** Opening DATA FOR REVIEW block **

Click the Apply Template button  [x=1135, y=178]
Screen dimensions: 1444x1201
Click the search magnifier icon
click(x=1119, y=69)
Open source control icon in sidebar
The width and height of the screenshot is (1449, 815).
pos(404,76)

** Closing DATA FOR REVIEW block **

**YOUR GOAL:**
Here the job is to restate all of the data word for word.

**WRITTEN ANSWER:**
Click the Apply Template button  [x=1135, y=178]
Screen dimensions: 1444x1201
Click the search magnifier icon
click(x=1119, y=69)
Open source control icon in sidebar
The width and height of the screenshot is (1449, 815).
pos(404,76)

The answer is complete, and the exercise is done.